Siamo a cavallo, anzi a cavalluccio
Sarebbe inoltre veramente scorretto parlare di «latte materno» laddove esistono espressioni più inclusive: «latte umano» o «latte del genitore». Anche perché termini discriminatori come «madre» e «padre» vanno aboliti a favore di «nongestational» o «nonbirthing parent», cioè «genitore che non gesta» e «genitore che non partorisce», ovvero la grande alchimia del “genitore che non genera”.
Evidentemente esiste ancora qualche motivo, sicuramente di ordine pratico, che impone di distinguere fra un «genitore che gesta» e un “genitore” che non lo fa, ma non fa più parte del vocabolario educato e civile dare per scontato che sia la madre a portare avanti la gestazione di un figlio e a partorirlo.
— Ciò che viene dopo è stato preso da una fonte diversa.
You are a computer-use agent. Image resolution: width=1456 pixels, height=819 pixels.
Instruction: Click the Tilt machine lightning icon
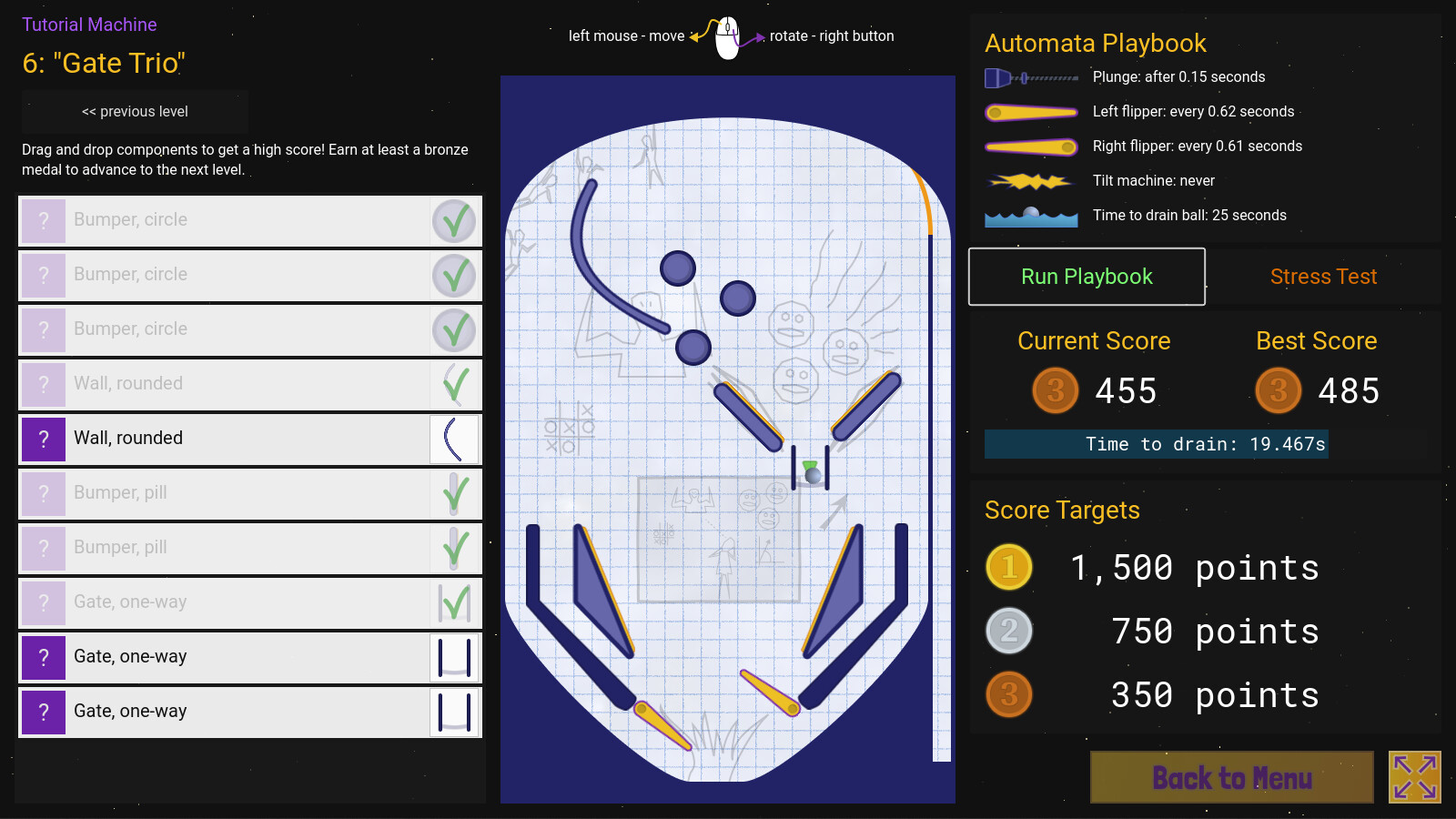(1031, 180)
Trovarsi di fronte un «papà cavalluccio» e definirlo “madre” sarebbe infatti cosa veramente imperdonabile.
Vietato il “latte materno” anche negli ospedali del Regno Unito
Il pamphlet dell’università australiana, d’altra parte, non è che un esempio del tentativo di rivoluzione linguistica oggi in atto. Nelle due strutture gestite dal Brighton and Sussex University Hospitals NHS Trust le ostetriche non possono più utilizzare le espressioni «allattamento al seno» e «latte materno». I «reparti maternità» sono diventati «servizi peri-natali» e gli operatori, eliminati con successo i termini «madri» e «donne», sono «orgogliosi di prendersi cura delle persone trans e non binarie». Infatti, secondo quando affermano gli operatori sanitari di quegli ospedali, la narrazione classica di gravidanza, parto e nutrimento del neonato poterebbero con sé «biological essentialism and transphobia» («essenzialismo biologico [sic] e transfobia»),
Nominalismo e nichilismo: la negazione del dolore
L’universitas è stata, un tempo, il luogo dove si imparava che la verità è adaeguatio rei et intellectus: corrispondenza tra realtà e ragione. Il nominalismo gnoseologico – presupposto ormai sottinteso a qualsiasi ricerca “scientifica” – ha però eliminato la relazione tra parola –pensiero – e dato concreto. Nello svilimento dei corpi, che vengono mutilati e plasmati secondo il capriccio di menti sempre più spesso troppo immature per avere raggiunto un’adeguata comprensione di sé, l’illusione menzognera è che modificare la narrazione possa edulcorare i fatti. Un uomo, o una donna, che si trovi per condizione – o condizionamento – a disagio nella relazione con il proprio corpo viene ormai illuso che la “celebrazione” – altro termine significativo utilizzato – della propria “diversità” coincida con la soppressione di qualsiasi descrizione significativa dei fatti.
I nomi della neve
Una leggenda metropolitana vuole che gli eschimesi abbiano un centinaio di parole differenti per indicare la neve, e anche se diversi studi vorrebbero smentire tale affermazione, ne rimane il significato profondo: l’uomo, quanto più si trova a che fare con una determinata realtà, più la osserva, la conosce, la indica. E quanto più cresce la conoscenza, tanto più il linguaggio si fa specifico e circostanziato: la realtà viene indicata con precisione sempre maggiore.
Laddove, invece, sistematicamente il linguaggio viene sfoltito, diradato, impoverito, è evidente che l’intento ultimo sia nascondere qualcosa, qualcosa di scomodo, qualcosa di inguardabile. Appunto di inesprimibile. E questo, solitamente, ha a che fare con il dolore.